O cineasta Woody Allen reproduziu em seu filme “Bananas” um episódio inusitado que aconteceu durante o congresso estudantil clandestino realizado em Ibiúna, no interior de São Paulo, em outubro de 1968, em plena ditadura militar. Eram mais de mil estudantes, que precisavam comer. A compra de centenas de pães na cidadezinha mais próxima acabou revelando o local da reunião da UNE, e todos foram presos.
Na versão de Woody Allen, guerrilheiros que se escondiam na selva foram denunciados porque compraram centenas de sanduíches, sendo um sem picles. O golpe de Estado com data marcada, uma esquisitice de Bolsonaro, poderia fazer parte de um enredo cômico do mesmo quilate. As faixas em inglês com a defesa do fechamento do Supremo Tribunal Federal (STF) foram o toque surreal da manifestação da Avenida Paulista, para que o mundo se convença de que o povo brasileiro, além de falar inglês, apoia o golpe.
Mesmo tendo tido menos gente nas ruas do que o governo previu — Bolsonaro chegou a falar em dois milhões de pessoas —, as manifestações em todo o país, principalmente em São Paulo e Brasília, tiveram muita gente, mas nada que surpreendesse, já que as pesquisas de opinião mostram que, dos pouco mais de 55% que o elegeram em 2018, Bolsonaro ainda mantém hoje cerca de 25%. O caráter claramente golpista foi reforçado pelo próprio presidente da República, que, em seu discurso, deu um ultimato ao presidente do STF, Luiz Fux, para enquadrar os ministros Alexandre Moraes e Luís Roberto Barroso, ou pedir para sair.
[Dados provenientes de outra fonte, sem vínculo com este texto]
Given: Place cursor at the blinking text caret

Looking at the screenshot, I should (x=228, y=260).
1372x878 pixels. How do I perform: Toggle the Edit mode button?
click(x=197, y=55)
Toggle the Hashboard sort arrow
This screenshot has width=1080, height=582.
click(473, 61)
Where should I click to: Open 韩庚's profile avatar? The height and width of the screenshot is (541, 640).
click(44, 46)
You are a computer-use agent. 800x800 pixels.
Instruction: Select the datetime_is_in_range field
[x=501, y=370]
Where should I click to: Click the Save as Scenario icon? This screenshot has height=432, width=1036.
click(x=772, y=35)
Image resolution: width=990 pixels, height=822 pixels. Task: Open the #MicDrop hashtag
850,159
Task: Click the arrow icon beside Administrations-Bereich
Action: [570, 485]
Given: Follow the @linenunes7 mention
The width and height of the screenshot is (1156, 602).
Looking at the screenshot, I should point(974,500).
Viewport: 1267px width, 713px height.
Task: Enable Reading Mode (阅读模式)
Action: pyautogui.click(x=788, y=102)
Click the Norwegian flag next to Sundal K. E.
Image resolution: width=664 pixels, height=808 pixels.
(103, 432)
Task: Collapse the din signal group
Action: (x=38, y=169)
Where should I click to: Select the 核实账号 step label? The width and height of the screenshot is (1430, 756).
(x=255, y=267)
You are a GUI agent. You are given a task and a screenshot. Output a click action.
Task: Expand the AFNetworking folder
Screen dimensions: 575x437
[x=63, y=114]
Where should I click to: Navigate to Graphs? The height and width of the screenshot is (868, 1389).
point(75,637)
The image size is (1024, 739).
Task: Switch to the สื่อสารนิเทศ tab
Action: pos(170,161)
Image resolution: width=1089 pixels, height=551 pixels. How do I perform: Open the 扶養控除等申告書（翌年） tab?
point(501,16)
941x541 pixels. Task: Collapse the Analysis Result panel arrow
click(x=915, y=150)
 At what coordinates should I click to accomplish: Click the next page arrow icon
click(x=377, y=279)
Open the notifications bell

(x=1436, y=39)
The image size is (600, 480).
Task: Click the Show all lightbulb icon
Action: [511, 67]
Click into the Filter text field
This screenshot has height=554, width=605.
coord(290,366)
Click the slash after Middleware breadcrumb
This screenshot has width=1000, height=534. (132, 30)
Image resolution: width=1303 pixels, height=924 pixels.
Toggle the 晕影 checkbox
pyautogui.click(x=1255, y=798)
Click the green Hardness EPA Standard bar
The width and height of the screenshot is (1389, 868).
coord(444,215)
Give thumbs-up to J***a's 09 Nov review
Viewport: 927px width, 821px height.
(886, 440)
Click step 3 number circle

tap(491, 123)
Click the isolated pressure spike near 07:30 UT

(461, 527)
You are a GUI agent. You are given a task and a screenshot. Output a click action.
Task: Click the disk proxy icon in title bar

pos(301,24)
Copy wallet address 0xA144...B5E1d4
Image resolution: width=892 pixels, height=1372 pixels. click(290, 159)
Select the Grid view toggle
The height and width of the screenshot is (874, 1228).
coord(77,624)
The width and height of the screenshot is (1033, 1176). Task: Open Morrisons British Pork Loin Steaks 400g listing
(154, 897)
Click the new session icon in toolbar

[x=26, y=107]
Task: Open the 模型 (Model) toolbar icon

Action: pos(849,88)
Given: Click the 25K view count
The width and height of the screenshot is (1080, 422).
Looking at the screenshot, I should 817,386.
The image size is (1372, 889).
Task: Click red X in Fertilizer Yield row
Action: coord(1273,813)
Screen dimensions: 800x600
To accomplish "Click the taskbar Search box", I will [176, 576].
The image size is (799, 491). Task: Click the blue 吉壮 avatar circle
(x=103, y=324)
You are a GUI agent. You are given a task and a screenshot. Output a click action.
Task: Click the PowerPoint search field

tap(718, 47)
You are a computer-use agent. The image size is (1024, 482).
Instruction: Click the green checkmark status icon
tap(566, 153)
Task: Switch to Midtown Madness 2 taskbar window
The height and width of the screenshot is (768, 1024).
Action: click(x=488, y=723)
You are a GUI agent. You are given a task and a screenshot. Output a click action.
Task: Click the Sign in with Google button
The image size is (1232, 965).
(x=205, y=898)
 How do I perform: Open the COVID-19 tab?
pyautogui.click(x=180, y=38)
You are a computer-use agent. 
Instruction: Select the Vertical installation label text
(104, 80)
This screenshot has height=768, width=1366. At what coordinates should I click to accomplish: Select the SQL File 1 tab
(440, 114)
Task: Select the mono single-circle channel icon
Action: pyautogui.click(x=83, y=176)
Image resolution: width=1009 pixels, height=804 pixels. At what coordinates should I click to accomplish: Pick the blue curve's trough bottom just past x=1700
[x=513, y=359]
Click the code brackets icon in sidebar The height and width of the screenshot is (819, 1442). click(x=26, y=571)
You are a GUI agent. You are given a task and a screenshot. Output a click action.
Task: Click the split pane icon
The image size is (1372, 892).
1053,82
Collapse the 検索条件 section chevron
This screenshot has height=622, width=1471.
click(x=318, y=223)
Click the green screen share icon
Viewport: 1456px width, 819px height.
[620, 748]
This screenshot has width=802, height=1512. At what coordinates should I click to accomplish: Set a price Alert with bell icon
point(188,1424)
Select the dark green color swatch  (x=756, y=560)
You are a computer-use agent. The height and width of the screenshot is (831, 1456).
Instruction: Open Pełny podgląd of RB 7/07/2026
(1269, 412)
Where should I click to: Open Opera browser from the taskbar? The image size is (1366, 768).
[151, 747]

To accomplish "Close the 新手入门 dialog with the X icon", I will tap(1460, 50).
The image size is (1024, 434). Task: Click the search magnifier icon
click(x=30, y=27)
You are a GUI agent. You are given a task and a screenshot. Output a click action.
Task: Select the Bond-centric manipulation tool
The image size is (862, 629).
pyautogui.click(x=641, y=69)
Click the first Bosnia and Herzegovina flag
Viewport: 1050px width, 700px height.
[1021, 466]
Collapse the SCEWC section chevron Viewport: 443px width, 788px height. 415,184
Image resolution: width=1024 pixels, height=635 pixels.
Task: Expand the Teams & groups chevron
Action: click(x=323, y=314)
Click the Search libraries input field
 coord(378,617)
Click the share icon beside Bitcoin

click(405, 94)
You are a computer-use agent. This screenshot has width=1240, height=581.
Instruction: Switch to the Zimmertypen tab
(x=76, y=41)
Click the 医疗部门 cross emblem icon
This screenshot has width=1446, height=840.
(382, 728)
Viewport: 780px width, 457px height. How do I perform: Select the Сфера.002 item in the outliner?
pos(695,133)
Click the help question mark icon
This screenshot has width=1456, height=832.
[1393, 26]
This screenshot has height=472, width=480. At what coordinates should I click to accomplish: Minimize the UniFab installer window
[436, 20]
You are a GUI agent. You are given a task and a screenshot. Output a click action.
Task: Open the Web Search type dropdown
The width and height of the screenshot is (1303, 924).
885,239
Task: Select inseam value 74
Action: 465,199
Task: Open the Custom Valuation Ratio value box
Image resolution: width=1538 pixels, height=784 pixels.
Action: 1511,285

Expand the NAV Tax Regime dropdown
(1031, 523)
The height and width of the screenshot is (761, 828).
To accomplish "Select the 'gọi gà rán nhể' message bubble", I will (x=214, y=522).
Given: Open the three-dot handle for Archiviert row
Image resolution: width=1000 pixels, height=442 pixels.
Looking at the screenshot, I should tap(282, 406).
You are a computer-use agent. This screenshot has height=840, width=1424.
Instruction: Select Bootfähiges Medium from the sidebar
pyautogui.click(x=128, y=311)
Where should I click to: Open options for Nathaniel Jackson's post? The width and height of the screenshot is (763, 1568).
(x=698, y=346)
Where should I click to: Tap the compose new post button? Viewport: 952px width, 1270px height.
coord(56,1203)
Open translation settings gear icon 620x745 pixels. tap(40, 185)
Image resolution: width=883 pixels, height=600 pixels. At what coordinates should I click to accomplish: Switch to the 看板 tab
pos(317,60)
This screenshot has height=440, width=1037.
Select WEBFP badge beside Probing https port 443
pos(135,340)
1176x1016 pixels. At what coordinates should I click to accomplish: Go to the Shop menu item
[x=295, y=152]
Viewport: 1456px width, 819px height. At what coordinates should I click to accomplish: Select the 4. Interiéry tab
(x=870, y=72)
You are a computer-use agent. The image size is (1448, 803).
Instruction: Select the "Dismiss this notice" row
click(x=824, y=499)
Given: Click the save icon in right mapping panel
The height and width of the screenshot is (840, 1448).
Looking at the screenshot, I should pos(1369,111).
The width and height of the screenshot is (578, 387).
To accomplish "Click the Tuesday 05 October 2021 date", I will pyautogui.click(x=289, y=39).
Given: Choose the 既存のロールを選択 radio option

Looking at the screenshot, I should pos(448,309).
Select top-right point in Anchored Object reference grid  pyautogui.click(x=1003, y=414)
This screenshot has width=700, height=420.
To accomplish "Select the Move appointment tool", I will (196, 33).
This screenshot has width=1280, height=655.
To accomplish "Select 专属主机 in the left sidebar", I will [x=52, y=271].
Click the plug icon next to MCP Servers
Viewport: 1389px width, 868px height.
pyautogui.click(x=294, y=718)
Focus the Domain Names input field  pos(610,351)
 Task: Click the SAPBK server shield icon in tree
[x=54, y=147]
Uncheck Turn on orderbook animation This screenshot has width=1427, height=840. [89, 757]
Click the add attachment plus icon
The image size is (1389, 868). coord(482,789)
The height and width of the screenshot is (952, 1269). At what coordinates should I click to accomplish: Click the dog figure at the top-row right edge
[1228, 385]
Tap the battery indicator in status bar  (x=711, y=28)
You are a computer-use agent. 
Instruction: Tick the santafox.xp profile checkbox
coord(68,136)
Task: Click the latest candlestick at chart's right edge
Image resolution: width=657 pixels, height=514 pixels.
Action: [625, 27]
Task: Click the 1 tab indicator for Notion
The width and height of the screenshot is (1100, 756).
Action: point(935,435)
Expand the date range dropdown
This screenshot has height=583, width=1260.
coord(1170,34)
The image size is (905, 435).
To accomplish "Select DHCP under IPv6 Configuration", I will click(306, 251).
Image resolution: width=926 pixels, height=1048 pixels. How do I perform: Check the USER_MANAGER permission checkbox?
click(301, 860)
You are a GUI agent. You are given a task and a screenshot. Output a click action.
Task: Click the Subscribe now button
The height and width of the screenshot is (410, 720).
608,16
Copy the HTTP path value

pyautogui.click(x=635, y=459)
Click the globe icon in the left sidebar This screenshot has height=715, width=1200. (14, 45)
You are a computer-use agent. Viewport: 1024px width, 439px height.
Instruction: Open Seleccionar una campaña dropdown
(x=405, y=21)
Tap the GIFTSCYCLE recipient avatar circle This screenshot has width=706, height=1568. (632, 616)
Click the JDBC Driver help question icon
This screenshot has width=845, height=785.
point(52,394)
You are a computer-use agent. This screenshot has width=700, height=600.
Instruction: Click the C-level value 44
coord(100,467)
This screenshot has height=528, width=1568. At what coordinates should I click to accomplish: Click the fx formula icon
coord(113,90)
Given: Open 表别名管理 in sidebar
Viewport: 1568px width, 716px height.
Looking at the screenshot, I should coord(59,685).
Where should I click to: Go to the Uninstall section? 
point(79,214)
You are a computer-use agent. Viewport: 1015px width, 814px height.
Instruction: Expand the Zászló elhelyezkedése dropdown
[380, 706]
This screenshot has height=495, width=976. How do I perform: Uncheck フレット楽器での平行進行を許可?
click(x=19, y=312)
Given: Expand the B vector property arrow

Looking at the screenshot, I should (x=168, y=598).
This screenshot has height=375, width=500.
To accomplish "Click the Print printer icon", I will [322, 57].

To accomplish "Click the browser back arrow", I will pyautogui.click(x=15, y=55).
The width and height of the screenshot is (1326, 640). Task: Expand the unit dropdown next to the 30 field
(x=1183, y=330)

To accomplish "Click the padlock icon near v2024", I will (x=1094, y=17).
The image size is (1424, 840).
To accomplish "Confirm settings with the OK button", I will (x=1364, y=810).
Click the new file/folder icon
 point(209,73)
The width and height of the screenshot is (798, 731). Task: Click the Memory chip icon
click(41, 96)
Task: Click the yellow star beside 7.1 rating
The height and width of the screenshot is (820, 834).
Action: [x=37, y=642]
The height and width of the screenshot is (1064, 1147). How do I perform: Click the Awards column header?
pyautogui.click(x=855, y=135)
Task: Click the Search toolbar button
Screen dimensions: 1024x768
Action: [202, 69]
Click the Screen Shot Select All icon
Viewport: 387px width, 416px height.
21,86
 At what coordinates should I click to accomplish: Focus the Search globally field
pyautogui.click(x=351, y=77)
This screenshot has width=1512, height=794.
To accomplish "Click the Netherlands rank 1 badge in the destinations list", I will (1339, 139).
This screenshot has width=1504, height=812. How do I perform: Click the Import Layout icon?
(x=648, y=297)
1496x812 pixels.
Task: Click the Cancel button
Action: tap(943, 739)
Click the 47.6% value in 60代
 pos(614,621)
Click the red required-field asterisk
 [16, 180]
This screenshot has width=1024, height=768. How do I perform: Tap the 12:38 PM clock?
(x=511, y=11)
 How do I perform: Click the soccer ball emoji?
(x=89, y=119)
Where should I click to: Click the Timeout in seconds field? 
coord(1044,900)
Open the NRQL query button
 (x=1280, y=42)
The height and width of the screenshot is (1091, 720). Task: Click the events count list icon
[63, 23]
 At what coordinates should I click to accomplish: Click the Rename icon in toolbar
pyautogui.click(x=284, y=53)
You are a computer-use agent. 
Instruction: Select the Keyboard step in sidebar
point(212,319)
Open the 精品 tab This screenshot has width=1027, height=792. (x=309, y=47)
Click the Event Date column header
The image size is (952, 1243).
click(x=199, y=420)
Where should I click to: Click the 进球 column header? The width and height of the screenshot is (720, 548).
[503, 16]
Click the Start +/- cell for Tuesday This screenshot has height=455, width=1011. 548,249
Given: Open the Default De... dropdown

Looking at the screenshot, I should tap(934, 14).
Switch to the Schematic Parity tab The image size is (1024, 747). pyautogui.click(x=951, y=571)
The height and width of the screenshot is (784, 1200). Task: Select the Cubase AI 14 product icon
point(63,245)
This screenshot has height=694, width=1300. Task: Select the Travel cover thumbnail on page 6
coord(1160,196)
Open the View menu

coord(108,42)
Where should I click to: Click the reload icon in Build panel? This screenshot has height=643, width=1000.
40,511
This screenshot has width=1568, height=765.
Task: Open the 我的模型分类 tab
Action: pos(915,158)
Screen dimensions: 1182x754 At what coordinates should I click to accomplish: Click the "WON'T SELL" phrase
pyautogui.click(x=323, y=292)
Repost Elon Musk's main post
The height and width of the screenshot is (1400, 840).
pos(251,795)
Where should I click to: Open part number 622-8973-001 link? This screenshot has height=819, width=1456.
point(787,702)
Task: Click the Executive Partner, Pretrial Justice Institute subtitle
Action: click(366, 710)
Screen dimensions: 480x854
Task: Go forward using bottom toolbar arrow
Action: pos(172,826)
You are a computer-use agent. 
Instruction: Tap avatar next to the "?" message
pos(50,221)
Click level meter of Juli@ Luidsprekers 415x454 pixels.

Na verdade, Bolsonaro faz exatamente o que acusa o STF de fazer: vai contra a Constituição, contra os outros Poderes, e se não aceitar o sistema de pesos e contrapesos da democracia, tem que pedir para sair. O presidente do PSDB, Bruno Araújo, já convocou uma reunião para começar a analisar um pedido de impeachment de Bolsonaro. O mesmo está acontecendo em vários outros partidos, mesmo do Centrão. O presidente da Câmara, Artur Lira, manteve-se em silêncio obsequioso durante o dia . Deve estar tentando entender para onde o vento sopra. Bolsonaro está criando um clima político favorável ao seu impeachment.